American actress, director, and teacher (born 1942)

Karen Ludwig (born October 9, 1942) is an American actress, director, and teacher.

A native of San Francisco, Ludwig attended San Francisco State College for a year, then moved to New York in 1963.She continued her education at the Neighborhood Playhouse School of the Theatre there. She studied with Uta Hagen and went on to direct ‘Uta Hagen’s Acting Class(2 part DVD). She performed for two years at the Pioneer Playhouse in Danville, Kentucky.

On Broadway, Ludwig acted in The Devils (1965), The Bacchae (1980), Broadway Bound (1986), and Prelude to a Kiss (1990). She was a member of Andre Gregory's Manhattan Project theatrical company, performing across Europe and the United States in Our Late Night and The Seagull. Ludwig's film debut came in Manhattan where she played Meryl Streep’s lover. She also was in ‘Stanley & Iris’ with Robert deNiro & Jane Fonda, That Awkward Moment and Thirteen Days. Television programs on which she acted include Citizen Cohn, ER, Judging Amy, Law & Order, and Party of Five.

Ludwig has been the director of plays at Circle Repertory Company, Ensemble Studio, The HB Playwright's Theater, NYU School of the Arts, and Theater for the New City. She also wrote and directed one-act plays at The HB Playwright's Theater and Third Stage in Stratford, Canada. She wrote and performed in the autobiographical play Where Was I? in Theatre 54 at Shetler Studios and Joe’s Pub in 2015. Her work behind the camera in film includes directing and writing the short film The Good Stuff.

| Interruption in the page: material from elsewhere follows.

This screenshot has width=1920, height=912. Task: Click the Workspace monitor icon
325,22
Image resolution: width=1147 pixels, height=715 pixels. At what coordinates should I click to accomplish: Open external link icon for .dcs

For seven years, Ludwig taught acting and directing at NYU Film School and USC School for Cinema/TV. Her other activities in education include Word of Mouth (a project in which she directed women in creating their own work) and teaching at Lee Strasberg Institute and Weist-Barron School of Acting. She has also led workshops on "The Power of Communication and Collaboration". She is faculty for 15 years at the School of Drama at The New School and at HB Studio, both in New York. In the late 1980s, she taught a course for female lawyers, helping them to learn to show more emotion as a way of being more effective in court sessions.